--- 原文抜粋 ---
令和6年10月19日(土)文翔館議場ホールにて、骨髄バンクを支援するやまがたの会主催〝~あなたの想いが命をつなぐ~「いち逢い」でドナー倍増プロジェクト!〟が開催されました。このイベントは県内のNPO活動の活性化を目指し創設された「やまがた社会貢献基金」に採択された事業です。

 

 初めに、娘さんが急性リンパ性白血病を発症したことをきっかけに、母親である堀ともこ氏が企画した映画「いちばん逢いたいひと」の上映を行い、その後、堀氏、ドナー経験者、移植経験者によるトークセッション、最後に全国骨髄バンク推進連絡協議会公式アンバサダーの山本雅也氏によるミニコンサートを行うという盛沢山の内容でした。

 

「いちばん逢いたいひと」はある日突然急性骨髄性白血病と診断された11歳の女の子と白血病で娘を亡くした男を中心とした物語です。生きることの大切さ、生きることをあきらめない大切さ、今生きていることは決して当たり前ではないことを感じさせられる作品でした。
--- 抜粋データ ---
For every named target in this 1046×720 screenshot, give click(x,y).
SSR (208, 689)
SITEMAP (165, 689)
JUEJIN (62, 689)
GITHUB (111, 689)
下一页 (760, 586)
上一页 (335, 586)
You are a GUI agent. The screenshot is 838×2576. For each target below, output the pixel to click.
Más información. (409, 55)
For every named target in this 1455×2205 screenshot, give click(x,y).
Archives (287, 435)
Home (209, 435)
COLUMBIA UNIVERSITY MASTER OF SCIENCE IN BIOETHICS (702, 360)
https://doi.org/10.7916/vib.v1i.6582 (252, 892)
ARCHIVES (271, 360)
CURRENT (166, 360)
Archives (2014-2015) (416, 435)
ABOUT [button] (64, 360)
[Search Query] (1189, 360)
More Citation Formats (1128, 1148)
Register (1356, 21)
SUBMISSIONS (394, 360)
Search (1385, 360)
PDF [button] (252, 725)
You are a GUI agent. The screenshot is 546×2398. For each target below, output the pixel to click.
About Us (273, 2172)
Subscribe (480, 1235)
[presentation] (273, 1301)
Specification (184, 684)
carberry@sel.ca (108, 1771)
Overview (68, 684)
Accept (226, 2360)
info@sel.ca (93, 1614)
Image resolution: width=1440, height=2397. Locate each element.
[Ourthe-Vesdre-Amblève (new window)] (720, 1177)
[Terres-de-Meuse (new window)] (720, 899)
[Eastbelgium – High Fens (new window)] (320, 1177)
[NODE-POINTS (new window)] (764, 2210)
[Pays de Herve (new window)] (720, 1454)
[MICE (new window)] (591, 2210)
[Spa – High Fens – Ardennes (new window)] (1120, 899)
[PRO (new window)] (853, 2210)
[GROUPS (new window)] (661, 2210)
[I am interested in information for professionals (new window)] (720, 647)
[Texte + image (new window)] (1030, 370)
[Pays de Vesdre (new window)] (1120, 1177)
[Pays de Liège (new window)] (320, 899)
---
課題一覧:
(A) 次の(i)〜(iii)は骨髄バンク支援イベントの記事の内容に合っていますか。それぞれ「はい」か「いいえ」で答え、判断の根拠となる記事の言葉をそのまま引用してください。
(i) イベントは文翔館議場ホールで開かれた。
(ii) 映画の中心となる11歳の女の子は急性リンパ性白血病と診断された。
(iii) ミニコンサートはイベントの最初に行われた。
(B) 骨髄バンク支援イベントの記事によると、堀ともこ氏はどのようなきっかけで映画「いちばん逢いたいひと」を企画しましたか。1〜3文で説明してください。
(C) 骨髄バンク支援イベントの記事に書かれているイベントの催しを、行われた順にすべて挙げてください。

解答:
(A)
(i) はい。「文翔館議場ホールにて」
(ii) いいえ。「急性骨髄性白血病と診断された11歳の女の子」
(iii) いいえ。「最後に全国骨髄バンク推進連絡協議会公式アンバサダーの山本雅也氏によるミニコンサートを行う」

(B) 堀ともこ氏の娘さんが急性リンパ性白血病を発症したことがきっかけです。堀氏はその母親として映画を企画しました。

(C)
1. 映画「いちばん逢いたいひと」の上映
2. 堀氏、ドナー経験者、移植経験者によるトークセッション
3. 山本雅也氏によるミニコンサート